_Exercise instructions_
For this exercise, return exactly the lines of the material below that begin at the one with "Home Improvement (1804, 244)" and stop after the one with "Отзывы (59, 167)".

_Input records_
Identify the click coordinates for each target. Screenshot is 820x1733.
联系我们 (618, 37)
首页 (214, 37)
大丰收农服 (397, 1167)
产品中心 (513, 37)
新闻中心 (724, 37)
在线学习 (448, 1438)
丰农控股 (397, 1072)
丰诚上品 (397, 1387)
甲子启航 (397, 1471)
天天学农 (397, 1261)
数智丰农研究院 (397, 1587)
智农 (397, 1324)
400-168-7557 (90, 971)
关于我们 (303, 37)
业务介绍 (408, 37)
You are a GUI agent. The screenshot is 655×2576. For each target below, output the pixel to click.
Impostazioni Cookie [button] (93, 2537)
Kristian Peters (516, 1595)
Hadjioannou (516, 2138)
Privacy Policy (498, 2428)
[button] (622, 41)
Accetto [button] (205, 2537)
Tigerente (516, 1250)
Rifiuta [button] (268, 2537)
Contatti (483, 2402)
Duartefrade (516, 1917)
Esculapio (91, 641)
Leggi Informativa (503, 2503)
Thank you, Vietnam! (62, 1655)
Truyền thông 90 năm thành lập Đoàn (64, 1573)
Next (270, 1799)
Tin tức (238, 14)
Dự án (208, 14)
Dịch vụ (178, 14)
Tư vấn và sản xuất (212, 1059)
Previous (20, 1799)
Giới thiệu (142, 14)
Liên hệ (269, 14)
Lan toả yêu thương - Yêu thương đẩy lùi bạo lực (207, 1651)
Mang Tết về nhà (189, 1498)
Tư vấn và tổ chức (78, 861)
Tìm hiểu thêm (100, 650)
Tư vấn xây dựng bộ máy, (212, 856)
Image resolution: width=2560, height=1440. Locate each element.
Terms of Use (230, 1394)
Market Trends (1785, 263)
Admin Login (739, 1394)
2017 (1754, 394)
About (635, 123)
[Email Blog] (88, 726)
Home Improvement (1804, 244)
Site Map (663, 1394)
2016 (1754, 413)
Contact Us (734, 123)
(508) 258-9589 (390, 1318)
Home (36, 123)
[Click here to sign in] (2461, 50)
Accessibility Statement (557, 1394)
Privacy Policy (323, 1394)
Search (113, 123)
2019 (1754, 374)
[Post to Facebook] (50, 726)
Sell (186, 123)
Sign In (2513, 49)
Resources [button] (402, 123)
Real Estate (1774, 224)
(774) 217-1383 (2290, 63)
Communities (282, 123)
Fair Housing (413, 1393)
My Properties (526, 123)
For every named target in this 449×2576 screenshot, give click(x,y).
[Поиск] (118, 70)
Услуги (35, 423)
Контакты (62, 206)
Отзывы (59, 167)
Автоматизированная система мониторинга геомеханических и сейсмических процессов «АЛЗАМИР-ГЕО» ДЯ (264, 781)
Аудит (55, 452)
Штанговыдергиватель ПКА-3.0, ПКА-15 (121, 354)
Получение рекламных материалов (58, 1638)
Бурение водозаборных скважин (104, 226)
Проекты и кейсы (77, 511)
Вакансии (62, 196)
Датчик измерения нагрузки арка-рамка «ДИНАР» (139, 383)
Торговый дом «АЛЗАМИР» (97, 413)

_Answer area_
Home Improvement (1804, 244)
Site Map (663, 1394)
2016 (1754, 413)
Contact Us (734, 123)
(508) 258-9589 (390, 1318)
Home (36, 123)
[Click here to sign in] (2461, 50)
Accessibility Statement (557, 1394)
Privacy Policy (323, 1394)
Search (113, 123)
2019 (1754, 374)
[Post to Facebook] (50, 726)
Sell (186, 123)
Sign In (2513, 49)
Resources [button] (402, 123)
Real Estate (1774, 224)
(774) 217-1383 (2290, 63)
Communities (282, 123)
Fair Housing (413, 1393)
My Properties (526, 123)
For every named target in this 449×2576 screenshot, give click(x,y).
[Поиск] (118, 70)
Услуги (35, 423)
Контакты (62, 206)
Отзывы (59, 167)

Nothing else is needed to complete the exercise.